There has been a discussion about using tensor.zeros() or a similar op instead of init_tensor in this thread. With the expectation that the stores of “0” into the new buffer will be dead and eventually optimized away. This is a good alternative, but we do not have a pass to get rid of such dead stores yet. It is also not easy to implement. E.g., consider the case where the buffer is filled (overwritten) with data in a loop; we would need some kind of range analysis to make sure that the entire buffer is overwritten. In the general case, this may not even be possible because the loop structure and indexing into the buffer could be arbitrarily complex.
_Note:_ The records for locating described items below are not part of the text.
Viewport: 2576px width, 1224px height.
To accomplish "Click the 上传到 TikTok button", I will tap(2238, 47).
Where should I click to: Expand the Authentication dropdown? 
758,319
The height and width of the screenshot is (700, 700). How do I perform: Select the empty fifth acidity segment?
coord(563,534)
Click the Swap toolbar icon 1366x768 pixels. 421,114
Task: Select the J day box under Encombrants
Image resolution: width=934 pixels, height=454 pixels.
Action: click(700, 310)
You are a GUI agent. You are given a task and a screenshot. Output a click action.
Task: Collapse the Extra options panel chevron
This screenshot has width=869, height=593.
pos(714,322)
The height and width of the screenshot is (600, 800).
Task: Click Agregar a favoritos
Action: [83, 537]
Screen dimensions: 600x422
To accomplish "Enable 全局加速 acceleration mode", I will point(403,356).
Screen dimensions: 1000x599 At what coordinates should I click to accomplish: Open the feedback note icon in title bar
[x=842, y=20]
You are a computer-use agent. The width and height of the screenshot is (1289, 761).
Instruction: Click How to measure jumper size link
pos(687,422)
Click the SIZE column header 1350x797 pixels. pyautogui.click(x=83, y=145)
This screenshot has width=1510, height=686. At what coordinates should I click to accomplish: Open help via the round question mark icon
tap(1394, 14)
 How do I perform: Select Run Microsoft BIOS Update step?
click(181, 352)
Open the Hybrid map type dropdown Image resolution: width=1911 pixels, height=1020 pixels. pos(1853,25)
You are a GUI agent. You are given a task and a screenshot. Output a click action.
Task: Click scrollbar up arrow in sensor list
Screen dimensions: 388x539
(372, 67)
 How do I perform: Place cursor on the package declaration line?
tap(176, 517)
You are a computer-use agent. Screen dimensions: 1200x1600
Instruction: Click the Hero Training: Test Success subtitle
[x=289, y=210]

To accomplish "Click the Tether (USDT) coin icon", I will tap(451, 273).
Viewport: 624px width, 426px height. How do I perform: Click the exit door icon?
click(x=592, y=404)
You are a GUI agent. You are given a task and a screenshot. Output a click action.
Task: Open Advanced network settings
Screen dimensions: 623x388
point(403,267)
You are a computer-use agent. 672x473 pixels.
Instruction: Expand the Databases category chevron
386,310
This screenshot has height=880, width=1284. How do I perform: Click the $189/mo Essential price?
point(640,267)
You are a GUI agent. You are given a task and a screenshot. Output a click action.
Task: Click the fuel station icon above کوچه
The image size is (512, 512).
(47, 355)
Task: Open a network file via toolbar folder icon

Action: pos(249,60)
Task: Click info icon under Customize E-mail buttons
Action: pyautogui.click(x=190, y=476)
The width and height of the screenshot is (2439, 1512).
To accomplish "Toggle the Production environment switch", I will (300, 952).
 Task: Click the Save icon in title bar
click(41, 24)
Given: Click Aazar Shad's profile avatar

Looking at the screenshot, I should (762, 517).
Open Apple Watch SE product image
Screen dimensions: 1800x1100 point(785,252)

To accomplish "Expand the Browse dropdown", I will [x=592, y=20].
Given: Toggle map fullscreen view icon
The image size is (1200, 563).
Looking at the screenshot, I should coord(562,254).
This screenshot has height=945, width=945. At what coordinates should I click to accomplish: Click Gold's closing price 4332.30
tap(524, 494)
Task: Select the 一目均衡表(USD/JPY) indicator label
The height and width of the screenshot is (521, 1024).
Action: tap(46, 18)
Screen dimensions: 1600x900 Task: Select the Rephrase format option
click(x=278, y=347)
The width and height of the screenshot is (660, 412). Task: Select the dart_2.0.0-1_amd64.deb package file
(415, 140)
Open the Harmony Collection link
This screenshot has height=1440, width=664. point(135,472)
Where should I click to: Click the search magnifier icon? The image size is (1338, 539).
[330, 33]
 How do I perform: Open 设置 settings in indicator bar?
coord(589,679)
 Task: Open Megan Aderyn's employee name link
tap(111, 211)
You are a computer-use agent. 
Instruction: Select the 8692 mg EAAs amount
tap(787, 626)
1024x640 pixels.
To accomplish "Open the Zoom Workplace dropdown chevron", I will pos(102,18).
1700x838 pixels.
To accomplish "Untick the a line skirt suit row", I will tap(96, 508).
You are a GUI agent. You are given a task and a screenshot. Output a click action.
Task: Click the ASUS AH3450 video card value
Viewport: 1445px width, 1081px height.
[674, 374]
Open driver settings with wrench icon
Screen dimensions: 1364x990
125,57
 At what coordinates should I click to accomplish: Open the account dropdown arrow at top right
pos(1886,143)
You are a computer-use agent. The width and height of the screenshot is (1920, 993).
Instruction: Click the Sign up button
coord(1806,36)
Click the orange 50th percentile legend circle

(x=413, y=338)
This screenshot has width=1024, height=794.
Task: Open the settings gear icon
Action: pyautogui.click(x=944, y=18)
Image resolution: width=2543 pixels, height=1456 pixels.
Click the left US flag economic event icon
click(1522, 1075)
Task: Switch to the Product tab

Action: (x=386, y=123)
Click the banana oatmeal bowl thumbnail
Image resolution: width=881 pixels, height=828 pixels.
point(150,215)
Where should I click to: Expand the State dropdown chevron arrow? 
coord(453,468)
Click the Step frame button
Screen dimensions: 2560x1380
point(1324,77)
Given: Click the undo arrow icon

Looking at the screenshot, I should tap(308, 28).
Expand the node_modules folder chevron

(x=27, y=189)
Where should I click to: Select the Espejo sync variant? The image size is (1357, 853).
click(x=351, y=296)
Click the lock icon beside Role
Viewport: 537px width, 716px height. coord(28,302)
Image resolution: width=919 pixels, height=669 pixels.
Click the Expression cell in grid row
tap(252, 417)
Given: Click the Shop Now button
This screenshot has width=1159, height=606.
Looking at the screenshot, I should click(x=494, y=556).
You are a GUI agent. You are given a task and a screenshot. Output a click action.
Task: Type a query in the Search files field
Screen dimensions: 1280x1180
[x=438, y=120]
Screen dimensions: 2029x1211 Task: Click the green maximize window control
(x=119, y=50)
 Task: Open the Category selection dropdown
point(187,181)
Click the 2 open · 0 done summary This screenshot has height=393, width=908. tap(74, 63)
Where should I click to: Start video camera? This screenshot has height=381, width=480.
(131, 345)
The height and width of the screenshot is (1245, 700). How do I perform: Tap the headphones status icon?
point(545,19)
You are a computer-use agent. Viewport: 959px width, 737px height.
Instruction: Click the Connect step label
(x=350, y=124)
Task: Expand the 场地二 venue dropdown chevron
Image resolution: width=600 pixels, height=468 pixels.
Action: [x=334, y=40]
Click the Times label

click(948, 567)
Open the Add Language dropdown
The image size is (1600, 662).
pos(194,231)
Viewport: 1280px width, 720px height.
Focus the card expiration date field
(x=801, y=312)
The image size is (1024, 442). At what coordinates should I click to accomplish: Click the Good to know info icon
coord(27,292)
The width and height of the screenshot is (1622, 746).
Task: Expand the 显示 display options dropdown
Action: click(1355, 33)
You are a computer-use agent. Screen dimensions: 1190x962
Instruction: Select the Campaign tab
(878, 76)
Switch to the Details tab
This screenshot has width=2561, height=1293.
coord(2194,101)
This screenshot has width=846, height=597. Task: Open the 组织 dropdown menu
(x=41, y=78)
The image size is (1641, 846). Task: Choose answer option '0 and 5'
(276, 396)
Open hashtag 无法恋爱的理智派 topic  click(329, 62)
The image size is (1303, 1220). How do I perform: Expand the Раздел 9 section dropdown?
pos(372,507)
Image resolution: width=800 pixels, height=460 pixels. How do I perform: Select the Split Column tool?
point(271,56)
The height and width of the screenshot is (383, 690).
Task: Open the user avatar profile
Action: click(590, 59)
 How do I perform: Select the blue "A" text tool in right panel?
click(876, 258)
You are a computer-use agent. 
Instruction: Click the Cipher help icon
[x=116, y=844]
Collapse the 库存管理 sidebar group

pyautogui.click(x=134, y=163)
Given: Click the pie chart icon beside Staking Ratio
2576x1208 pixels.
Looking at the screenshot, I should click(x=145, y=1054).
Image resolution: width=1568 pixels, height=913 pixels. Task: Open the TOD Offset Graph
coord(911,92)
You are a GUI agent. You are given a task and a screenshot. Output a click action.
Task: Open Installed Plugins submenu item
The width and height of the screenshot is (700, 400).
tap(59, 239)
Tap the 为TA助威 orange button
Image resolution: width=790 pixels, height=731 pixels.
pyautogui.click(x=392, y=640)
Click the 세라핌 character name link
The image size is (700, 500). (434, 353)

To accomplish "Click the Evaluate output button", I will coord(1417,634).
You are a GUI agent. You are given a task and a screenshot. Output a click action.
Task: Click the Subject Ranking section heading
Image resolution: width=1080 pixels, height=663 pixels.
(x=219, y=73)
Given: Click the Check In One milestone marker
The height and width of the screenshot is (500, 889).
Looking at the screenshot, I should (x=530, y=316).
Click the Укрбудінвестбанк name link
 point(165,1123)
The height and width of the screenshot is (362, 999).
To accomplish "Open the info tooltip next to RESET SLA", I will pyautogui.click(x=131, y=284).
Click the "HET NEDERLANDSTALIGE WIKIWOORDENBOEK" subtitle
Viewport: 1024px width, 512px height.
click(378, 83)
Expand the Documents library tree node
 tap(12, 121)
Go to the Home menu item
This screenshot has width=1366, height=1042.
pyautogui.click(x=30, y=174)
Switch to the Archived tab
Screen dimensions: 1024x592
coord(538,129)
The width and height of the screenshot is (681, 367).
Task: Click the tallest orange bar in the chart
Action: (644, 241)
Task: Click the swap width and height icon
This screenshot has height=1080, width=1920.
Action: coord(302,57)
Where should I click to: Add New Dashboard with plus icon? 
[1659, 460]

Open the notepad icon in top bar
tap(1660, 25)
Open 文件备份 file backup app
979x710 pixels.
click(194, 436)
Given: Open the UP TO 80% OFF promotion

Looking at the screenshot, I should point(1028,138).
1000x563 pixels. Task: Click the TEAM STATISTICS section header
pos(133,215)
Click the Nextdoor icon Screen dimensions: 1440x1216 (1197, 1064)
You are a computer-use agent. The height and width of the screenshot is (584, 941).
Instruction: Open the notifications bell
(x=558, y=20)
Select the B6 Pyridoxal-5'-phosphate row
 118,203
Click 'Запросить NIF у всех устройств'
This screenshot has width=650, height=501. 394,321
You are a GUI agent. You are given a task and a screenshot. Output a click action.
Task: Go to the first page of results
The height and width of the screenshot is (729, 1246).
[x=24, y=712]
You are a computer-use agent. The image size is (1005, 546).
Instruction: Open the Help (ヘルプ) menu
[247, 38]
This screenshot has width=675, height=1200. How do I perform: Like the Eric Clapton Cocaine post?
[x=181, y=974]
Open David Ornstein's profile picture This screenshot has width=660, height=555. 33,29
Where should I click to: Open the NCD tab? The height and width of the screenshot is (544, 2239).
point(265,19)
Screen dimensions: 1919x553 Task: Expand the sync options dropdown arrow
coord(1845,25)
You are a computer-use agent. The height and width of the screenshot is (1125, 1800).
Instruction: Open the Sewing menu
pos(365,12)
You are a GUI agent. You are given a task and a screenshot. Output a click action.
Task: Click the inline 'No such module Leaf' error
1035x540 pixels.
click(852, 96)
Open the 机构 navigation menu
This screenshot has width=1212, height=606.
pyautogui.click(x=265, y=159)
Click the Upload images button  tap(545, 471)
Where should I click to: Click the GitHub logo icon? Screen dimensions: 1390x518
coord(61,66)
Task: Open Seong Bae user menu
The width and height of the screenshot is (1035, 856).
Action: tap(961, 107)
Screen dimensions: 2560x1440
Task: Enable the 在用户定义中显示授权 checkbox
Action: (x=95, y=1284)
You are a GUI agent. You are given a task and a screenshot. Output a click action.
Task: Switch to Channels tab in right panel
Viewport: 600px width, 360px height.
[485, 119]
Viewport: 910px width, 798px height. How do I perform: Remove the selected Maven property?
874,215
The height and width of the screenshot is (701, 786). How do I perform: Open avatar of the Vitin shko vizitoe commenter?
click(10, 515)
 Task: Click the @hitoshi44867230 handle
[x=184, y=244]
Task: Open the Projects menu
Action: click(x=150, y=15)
My proposal is to add alloc_tensor to the bufferization dialect and subsequently unify it with sparse_tensor.init. Then we have a nice story for bufferization and a predictable way for users to control in-place bufferization decisions (without the CSE/… issues described in this thread). Any concerns?


+1, this matches with my mental model of what we want here – during bufferization (or perhaps just before), we want to be able to think in terms of buffers, even though we are still in tensors for the purpose of keeping SSA use-def chains. Having an op that is a “intended buffer allocation”, even though it is still a tensor op, makes sense at that level.